You’d have to be blind to have failed to notice how obsessed with sex the contemporary cultural landscape has become. Living in a capitalist, consumer-driven society where “sex sells”, our bodies and sexuality has become a vehicle for nothing less than the commodification of anything with a dollar sign on it. From soft drinks to cars, sex is used as the lure through which corporate interests hawk their wares.

Even children are no longer immune to this all-pervasive process – from beauty pageants to their eroticized portrayal in fashion catalogues, there has been an increasingly disturbing trend in the sexualisation of childhood, stripped of its innocence and thrown headlong into the meat marketplace.

This crass and often exploitative over-emphasis on sex in the media landscape has had inevitable negative consequences on the health and well-being of a broad cross-section of society, disempowering both men and women, old and young and often reducing us to objects in which the exploitation of our primal drives strips us of our ability to truly connect with one another. In its most obvious and pervasive manifestation – pornography – sex becomes an almost dehumanising force; an addictive drive in which new pleasures are sought with the same level of zeal found in the dopamine-releasing excesses of the drug addict.

As High Existence recently observed, there’s an ironic negative side effect to this sex-obsessed culture that is often neglected. The more sex we consume as consumers rather than connected human beings, the more desensitized we become to it, inexorably losing our true connection with genuine sexuality. Anxiety, depression, a loss of the ability to become truly stimulated and aroused and sexual dysfunction all begin to manifest themselves. The inherent lack of positive emotional values in the arenas of pornography and sexualized media inevitably has knock on effects on our subsequent emotional connections – the porn addict might suffer these consequences the most, but it affects us all subconsciously to varying degrees. The act of sexual intercourse becomes stripped of all its attendant factors – love, nurturing, compassion and sensuality – rendering the experience hollow and lacking in joy.

Writing in Return to the Brain of Eden, Tony Wright summed up the problem faced by contemporary society as follows:

“We are addicted to sex, but could part of this be an addiction to the feeling we get from being momentarily free from our ego-based, fear-ridden, left-hemisphere sense of self? Is the sexual drive, which has reached obsessive levels in our society today, as result of a striving to regain something that in our deepest being we know we have lost? At some fundamental level we know there is something more to the sexual experience, but because we don’t know where to look, the desire becomes attached to a whole raft of sexual expression, from glossy car ad to deepest depravity.”
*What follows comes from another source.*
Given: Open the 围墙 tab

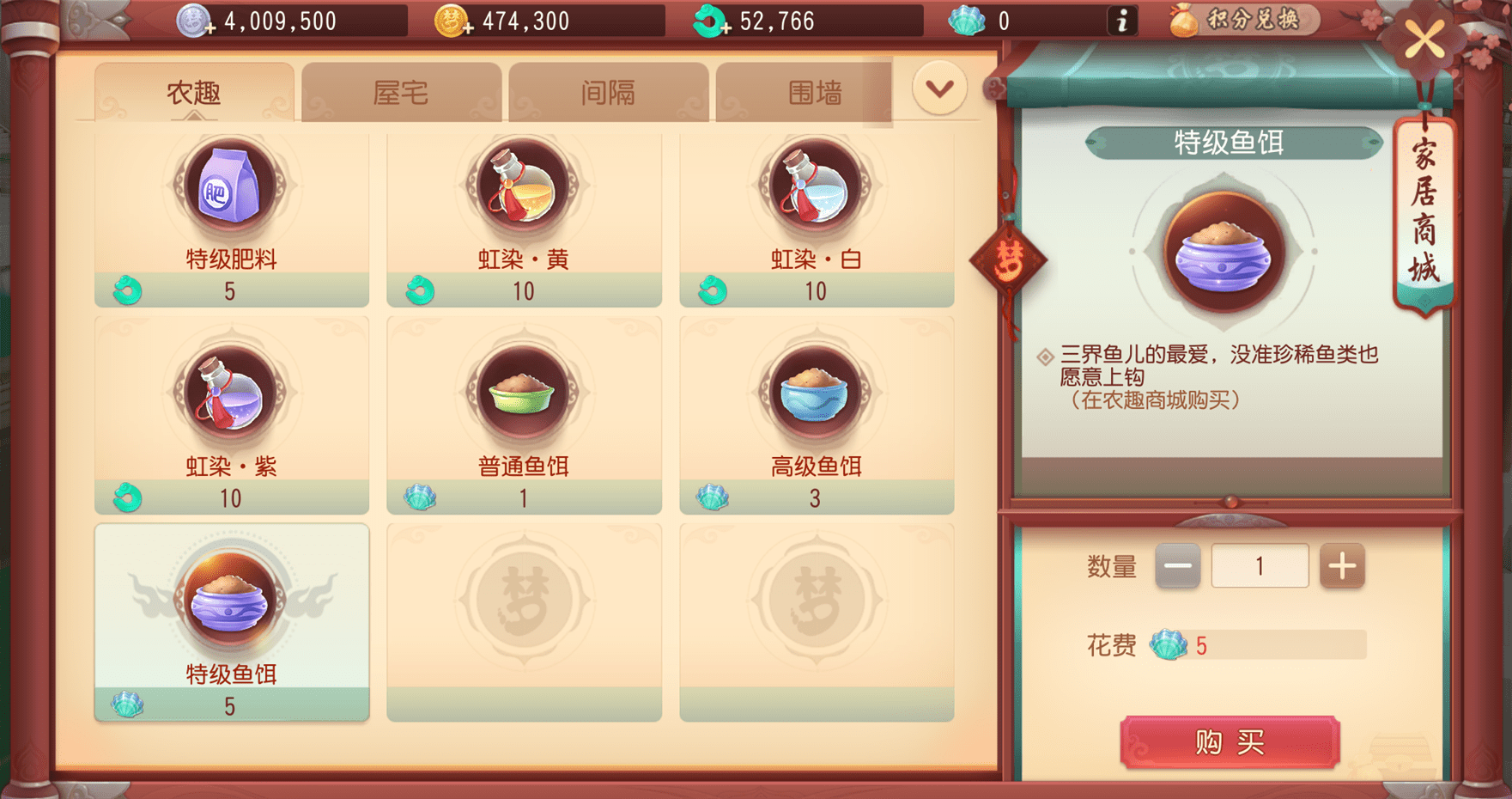Looking at the screenshot, I should [x=805, y=92].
There is an easy way to rectify this obsession with sex, and it is to reconnect with our sensual side and see each other not just as objects of sexual desire but as beings with a whole range of senses and feelings which can be drawn upon to enhance our interactions both physically and emotionally. Sensuality is defined in the dictionary as “the enjoyment, expression, or pursuit of physical, especially sexual, pleasure” which goes some way to outlining its capacity to enhance our sex lives.
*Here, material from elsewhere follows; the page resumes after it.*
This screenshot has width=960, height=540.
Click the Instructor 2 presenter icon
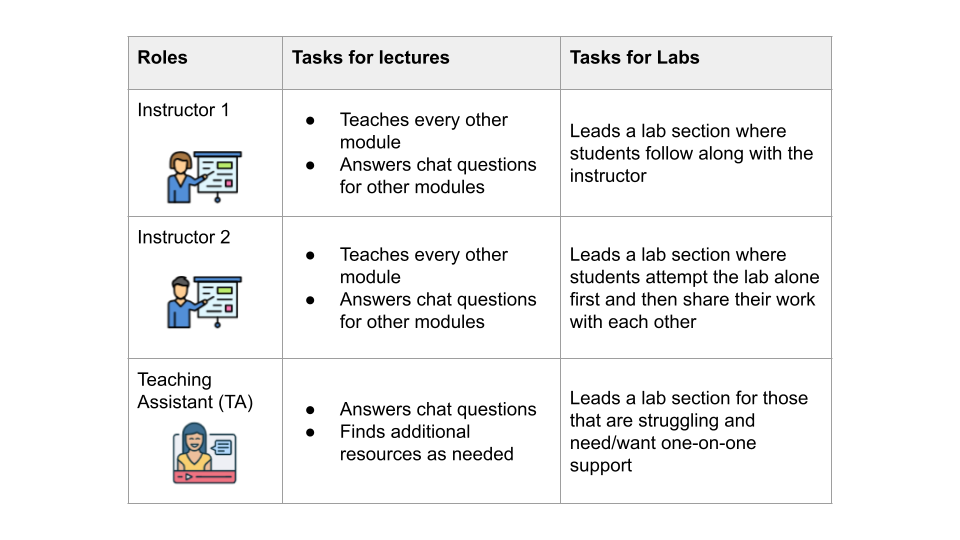coord(204,301)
Our senses become extensions of our sexuality rather than ancillary functions – the sight of a lover, a delicate touch or gesture, their smell and everything else is no longer a prelude to the sexual experience, it is an integral aspect of the whole; a stroking of the senses where a walk, a moment of eye contact, a vocal expression and a smile stimulates on an emotional and libidinal level. Napoleon is said to have written home to his wife once saying, “I’ll be home in three days. Don’t bathe,” and as an anecdote this is a fine example of the intoxicating effect of our natural scents and their capacity to function as aphrodisiacs. The more we savour and appreciate these sensorial delights our bodies so readily produce, the less the libido, in Freud’s words, conflicts with the conventions of “civilized behaviour”. Instead, the individual becomes master and mistress of it.

Naturally, our general health and well-being plays a crucial role in our connectedness to sensuality, and just as feeding the mind with negative, overtly sexualised imagery lacking in emotional resonance will lead to a disconnection from a rich and emotional sex life, so too can our diet play a huge role in reconnecting us to our sensual aspect. Many who have adopted a diet primarily of raw foods have claimed that a focus on sexuality – and increased emphasis on sensuality – has come about, a more expansive, all-encompassing desire for sensual experiences taking precedence over an obsessive psychological desire to attain orgasm. A good meal, it seems, can satisfy more than just our hunger cravings.

In a world in which mainstream culture seems to value sexuality over sensuality – values which have been largely imposed by vested interests manipulating our desires for profit – shifting the emphasis towards sensuality is as much a rebellion against an imposed value system as it is a way to reconnect with a far broader aspect of our selves as fully conscious beings, both physically and spiritually. Exploring and relishing our sensual side in all its manifestations will not only make us far better lovers, it will move us towards being fully integrated individuals capable of a whole new level of experiences with one another.